**EXTRAIT DU DOCUMENT:**
▶

Actualité et archéologie du Moyen-Orient et du monde de la Bible

A l’approche de Pâques, les Eglises de Terre Sainte changent de ton face à Israël

Cécile Lemoine
4 avril 2023
email whatsapp whatsapp facebook twitter version imprimable
Mgr Pierbattista Pizzaballa, Patriarche Latin de Jérusalem et le frère Francesco Patton, Custode de Terre Sainte, lors de la procession des Rameaux, dimanche 2 avril 2023 ©Cécile Leca/LPJ

Alors que les festivités de la Semaine sainte catholique ont débuté à Jérusalem, les chefs des Eglises s'inquiètent de la capacité des chrétiens à exprimer en toute sécurité et liberté leur foi, dans un contexte de montée générale de la violence et du sectarisme en Israël.


« N’ayez pas peur ! N’ayez jamais peur ! » Il est un peu plus de 17 heures et le soleil printanier de ce dimanche 3 avril arrose les jardins de l’église Sainte-Anne de ses rayons dorés. La procession des Rameaux vient de se terminer et le Patriarche Latin de Jérusalem fait un hors script inspiré alors qu’il adresse son traditionnel message à la foule bigarrée de marcheurs, venue des quatre coins du monde, d’Israël et de Palestine.

◀

**Données sur les éléments et leur position dans le texte:**
▶

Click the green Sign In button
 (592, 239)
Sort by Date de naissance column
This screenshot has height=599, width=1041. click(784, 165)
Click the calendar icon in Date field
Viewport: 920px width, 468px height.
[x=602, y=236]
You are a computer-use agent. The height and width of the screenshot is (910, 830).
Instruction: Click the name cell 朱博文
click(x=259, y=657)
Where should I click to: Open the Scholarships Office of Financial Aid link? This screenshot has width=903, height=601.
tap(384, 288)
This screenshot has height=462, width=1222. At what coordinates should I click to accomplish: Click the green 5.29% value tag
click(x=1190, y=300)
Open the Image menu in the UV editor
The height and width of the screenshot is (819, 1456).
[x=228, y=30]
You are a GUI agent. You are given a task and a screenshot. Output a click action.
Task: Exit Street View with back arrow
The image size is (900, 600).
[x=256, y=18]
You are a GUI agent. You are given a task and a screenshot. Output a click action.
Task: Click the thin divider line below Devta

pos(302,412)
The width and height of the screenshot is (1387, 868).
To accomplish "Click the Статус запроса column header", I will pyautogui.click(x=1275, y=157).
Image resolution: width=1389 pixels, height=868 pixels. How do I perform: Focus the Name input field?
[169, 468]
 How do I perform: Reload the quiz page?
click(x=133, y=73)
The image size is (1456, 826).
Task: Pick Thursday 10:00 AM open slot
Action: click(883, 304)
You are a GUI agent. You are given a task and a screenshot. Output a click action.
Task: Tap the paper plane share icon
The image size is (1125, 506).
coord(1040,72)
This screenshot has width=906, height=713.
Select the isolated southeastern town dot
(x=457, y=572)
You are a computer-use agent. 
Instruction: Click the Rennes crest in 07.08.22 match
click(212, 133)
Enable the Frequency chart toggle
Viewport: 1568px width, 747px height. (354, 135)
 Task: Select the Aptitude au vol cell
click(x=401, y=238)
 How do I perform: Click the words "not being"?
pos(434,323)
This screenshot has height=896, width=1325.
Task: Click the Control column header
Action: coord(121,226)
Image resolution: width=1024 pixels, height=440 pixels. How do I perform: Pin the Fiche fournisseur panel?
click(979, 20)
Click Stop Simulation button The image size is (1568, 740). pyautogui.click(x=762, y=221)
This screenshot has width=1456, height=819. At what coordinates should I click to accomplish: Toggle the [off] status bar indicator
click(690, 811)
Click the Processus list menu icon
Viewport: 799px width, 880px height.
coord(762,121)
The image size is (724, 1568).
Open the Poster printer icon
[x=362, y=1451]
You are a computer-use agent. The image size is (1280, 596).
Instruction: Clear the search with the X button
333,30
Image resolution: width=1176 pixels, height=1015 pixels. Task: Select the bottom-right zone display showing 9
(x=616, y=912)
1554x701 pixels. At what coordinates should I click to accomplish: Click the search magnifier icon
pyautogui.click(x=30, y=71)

◀

**ÉNONCÉ 1:**
Quelles personnes sont désignées par leur nom dans l'article sur les Églises de Terre Sainte ?
**ÉNONCÉ 2:**
Restituez mot pour mot le passage de l'article sur les Églises de Terre Sainte qui commence à "Actualité et archéologie" et se termine à "sectarisme en Israël.".
Les enregistrements ne servent à rien ici.

**SOLUTION 1:**
Cécile Lemoine, Pierbattista Pizzaballa, Francesco Patton, Cécile Leca

**SOLUTION 2:**
Actualité et archéologie du Moyen-Orient et du monde de la Bible

A l’approche de Pâques, les Eglises de Terre Sainte changent de ton face à Israël

Cécile Lemoine
4 avril 2023
email whatsapp whatsapp facebook twitter version imprimable
Mgr Pierbattista Pizzaballa, Patriarche Latin de Jérusalem et le frère Francesco Patton, Custode de Terre Sainte, lors de la procession des Rameaux, dimanche 2 avril 2023 ©Cécile Leca/LPJ

Alors que les festivités de la Semaine sainte catholique ont débuté à Jérusalem, les chefs des Eglises s'inquiètent de la capacité des chrétiens à exprimer en toute sécurité et liberté leur foi, dans un contexte de montée générale de la violence et du sectarisme en Israël.